Collected data entries:
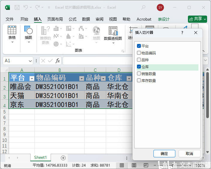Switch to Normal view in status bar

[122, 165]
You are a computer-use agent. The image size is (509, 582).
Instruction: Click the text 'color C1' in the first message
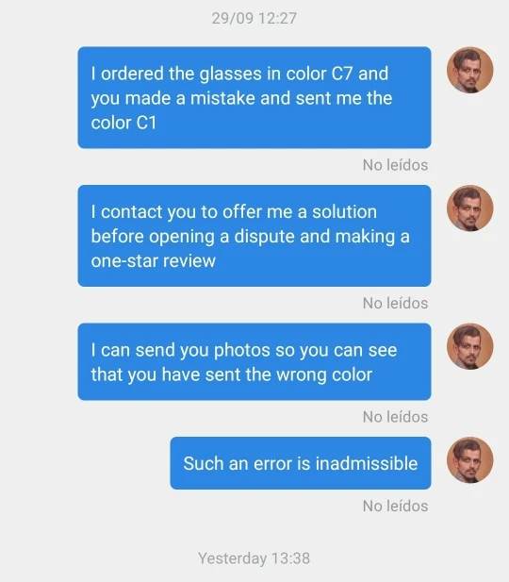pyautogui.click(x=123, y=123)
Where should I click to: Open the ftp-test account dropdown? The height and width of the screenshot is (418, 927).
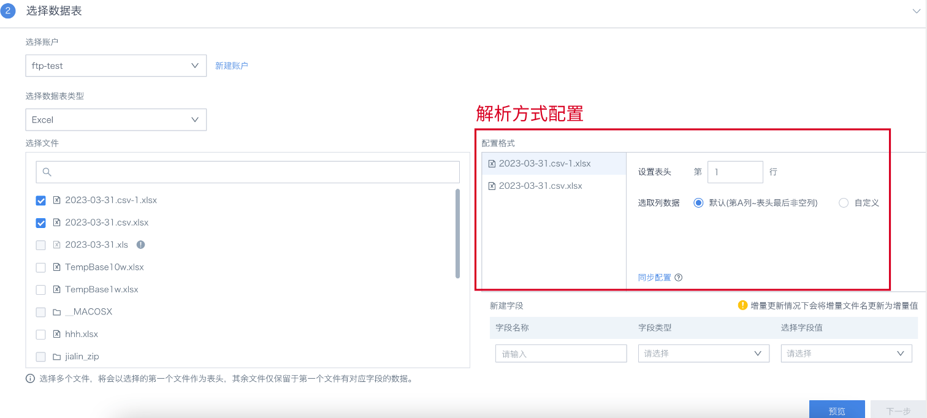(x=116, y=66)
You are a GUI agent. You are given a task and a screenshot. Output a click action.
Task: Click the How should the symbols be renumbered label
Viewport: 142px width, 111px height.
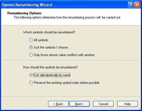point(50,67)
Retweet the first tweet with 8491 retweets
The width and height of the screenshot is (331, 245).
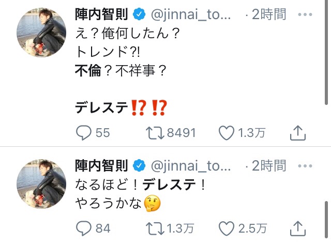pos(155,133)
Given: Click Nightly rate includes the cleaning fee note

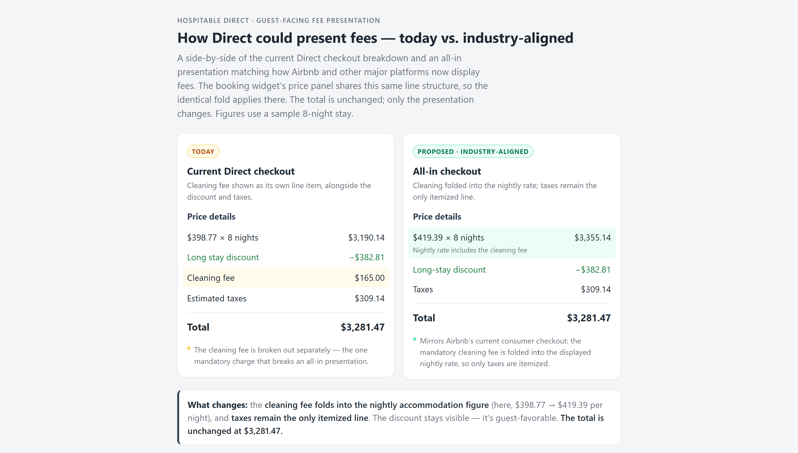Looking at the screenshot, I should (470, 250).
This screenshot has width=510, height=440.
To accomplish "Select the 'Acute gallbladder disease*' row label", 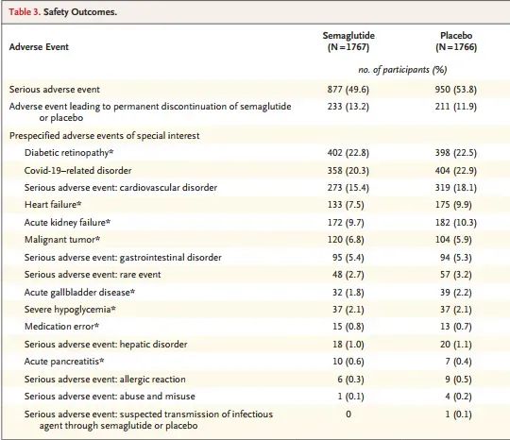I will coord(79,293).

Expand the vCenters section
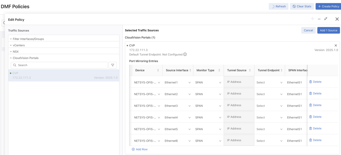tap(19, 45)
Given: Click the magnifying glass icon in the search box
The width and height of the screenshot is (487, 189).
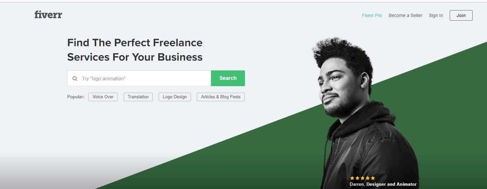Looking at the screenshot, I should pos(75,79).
...
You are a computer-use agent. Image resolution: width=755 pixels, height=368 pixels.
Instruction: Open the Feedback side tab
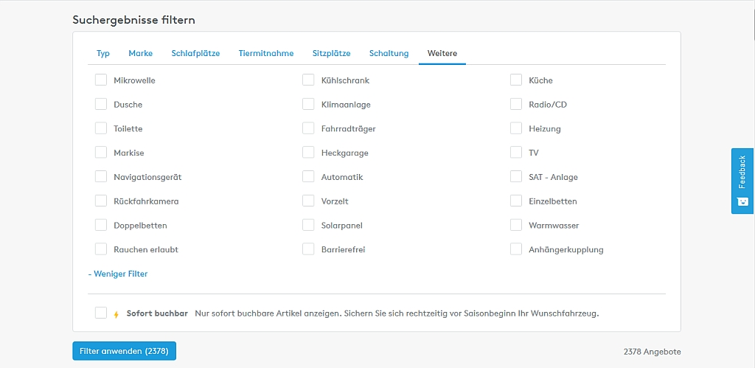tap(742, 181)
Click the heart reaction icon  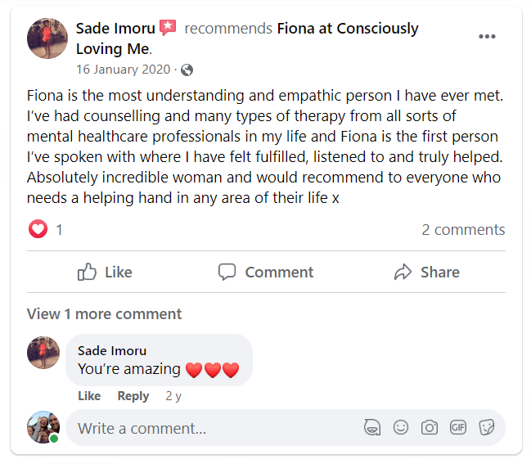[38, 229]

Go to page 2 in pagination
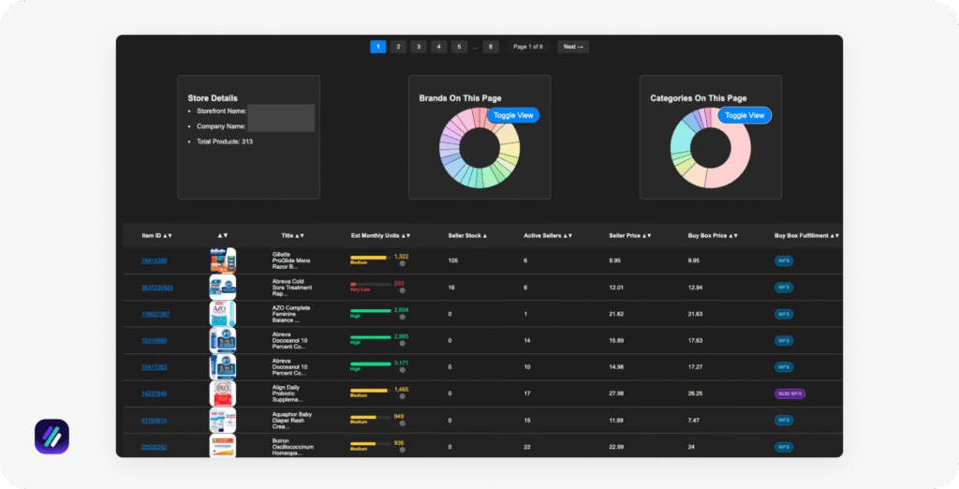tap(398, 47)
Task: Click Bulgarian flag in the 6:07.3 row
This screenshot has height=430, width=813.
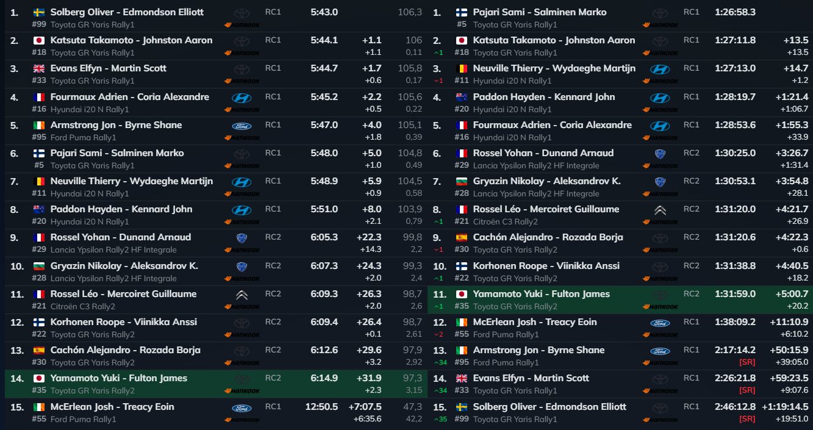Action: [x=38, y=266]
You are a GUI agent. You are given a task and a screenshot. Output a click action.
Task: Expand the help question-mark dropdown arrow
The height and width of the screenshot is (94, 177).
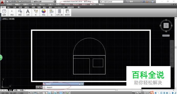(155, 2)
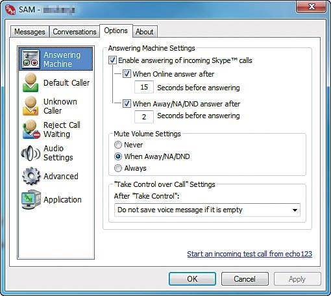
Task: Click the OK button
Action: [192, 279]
==
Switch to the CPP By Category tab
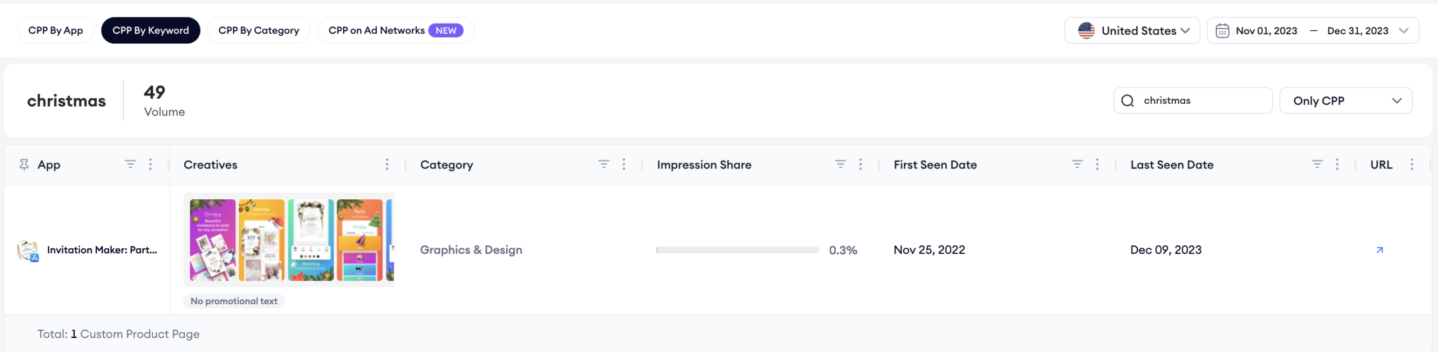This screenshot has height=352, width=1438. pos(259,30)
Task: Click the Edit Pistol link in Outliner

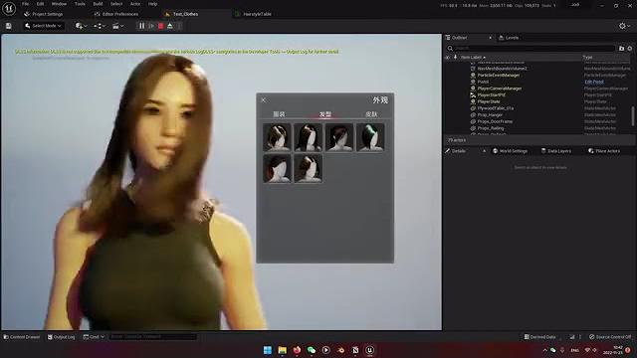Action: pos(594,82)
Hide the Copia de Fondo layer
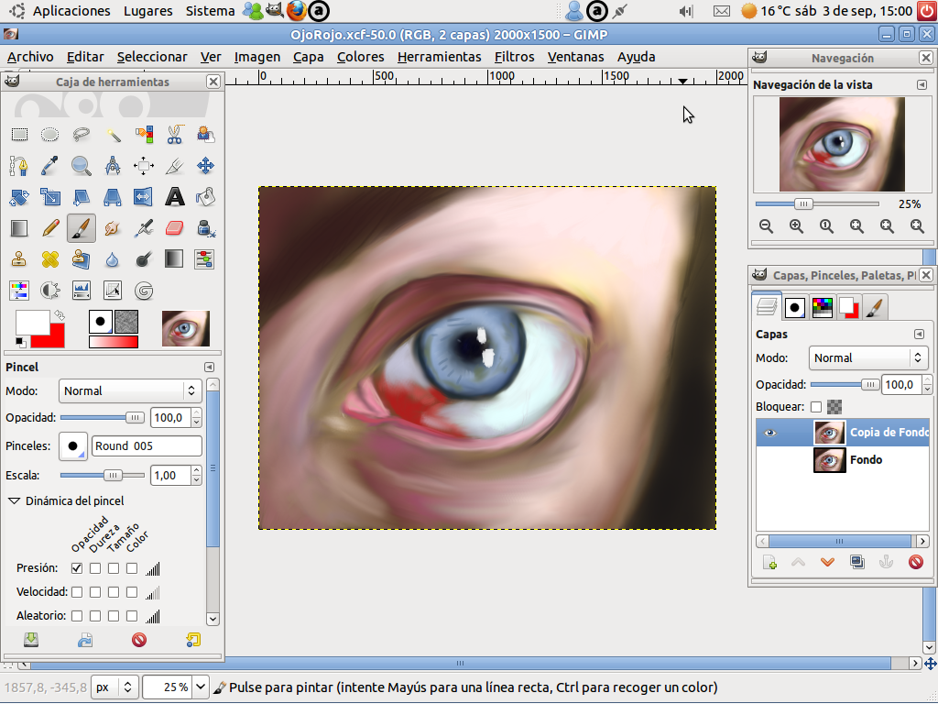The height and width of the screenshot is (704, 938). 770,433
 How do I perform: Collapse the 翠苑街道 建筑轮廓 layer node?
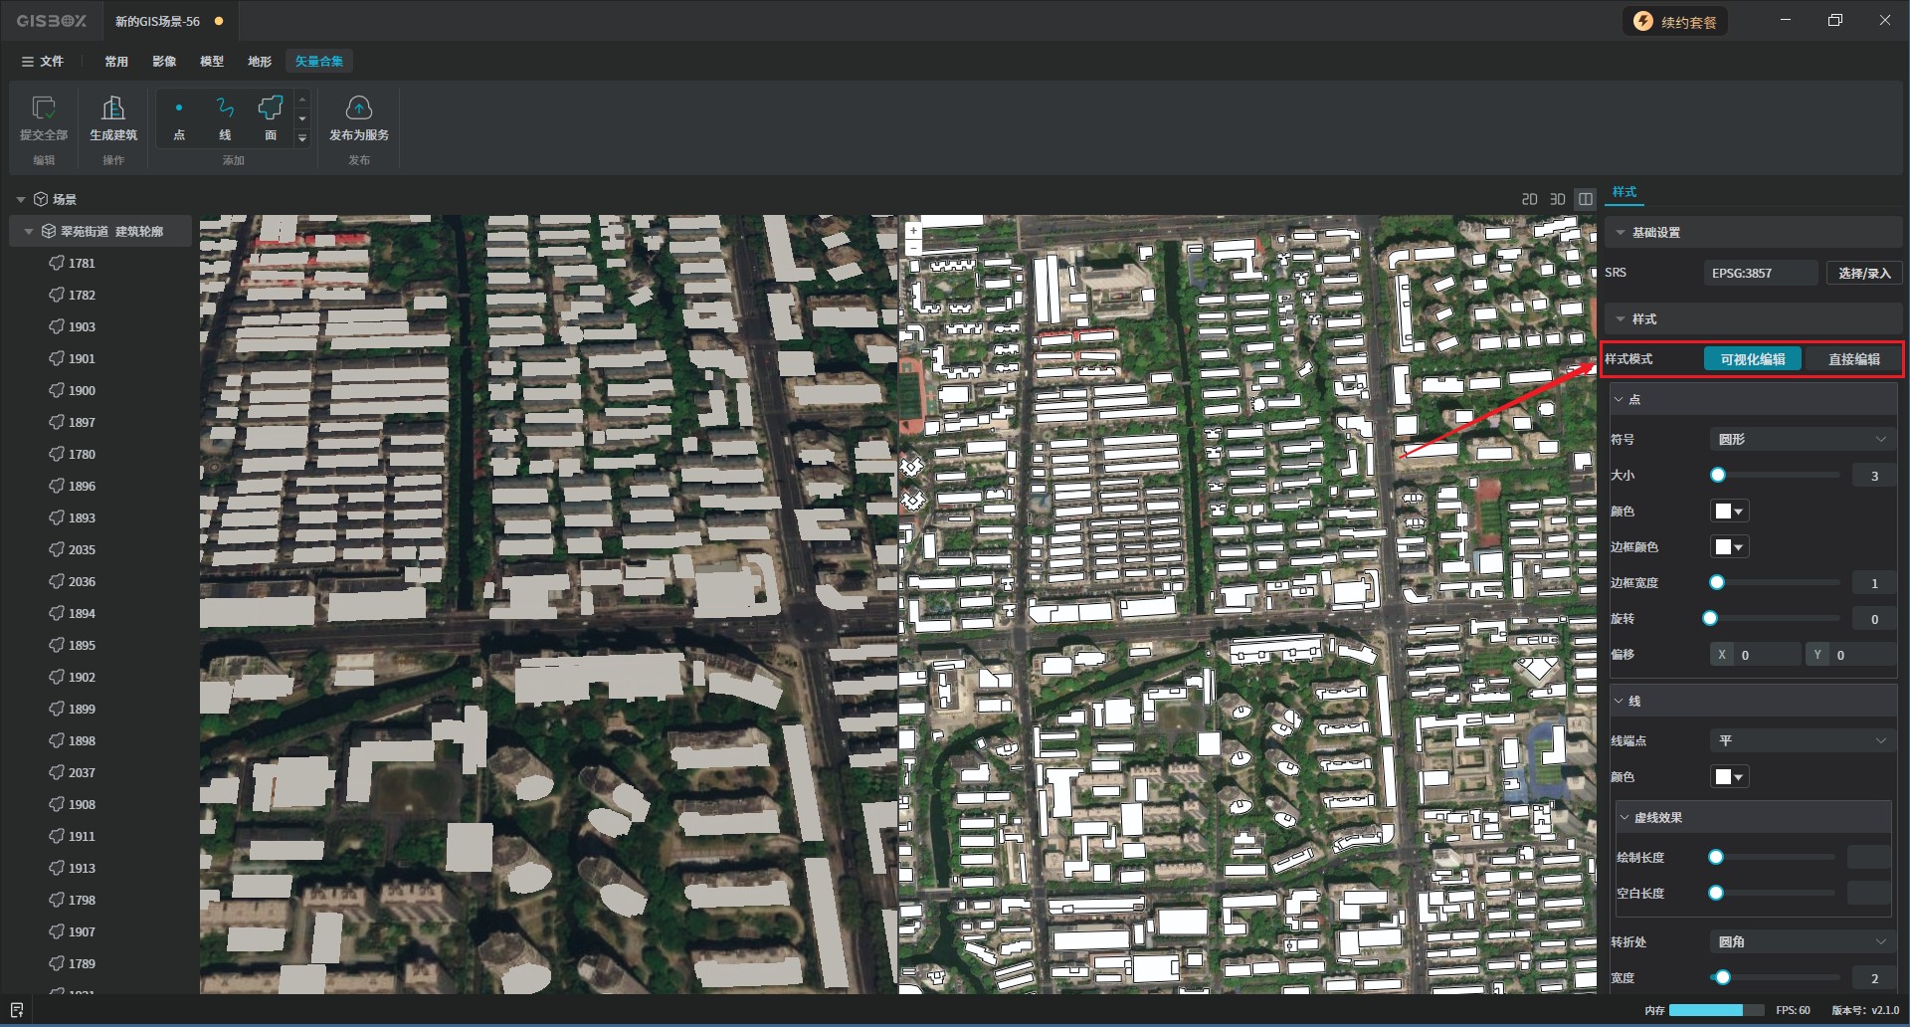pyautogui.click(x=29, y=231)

» **Task**
A word-for-word reproduction is needed of the lines above from the line containing "Task: Click the How" through the line containing "This screenshot has width=510, height=440.", with both ends kept and no pictures.

» **Exercise solution**
Task: Click the How should the symbols be renumbered label
Viewport: 142px width, 111px height.
point(50,67)
Retweet the first tweet with 8491 retweets
The width and height of the screenshot is (331, 245).
pos(155,133)
Given: Click Nightly rate includes the cleaning fee note

Looking at the screenshot, I should (470, 250).
This screenshot has width=510, height=440.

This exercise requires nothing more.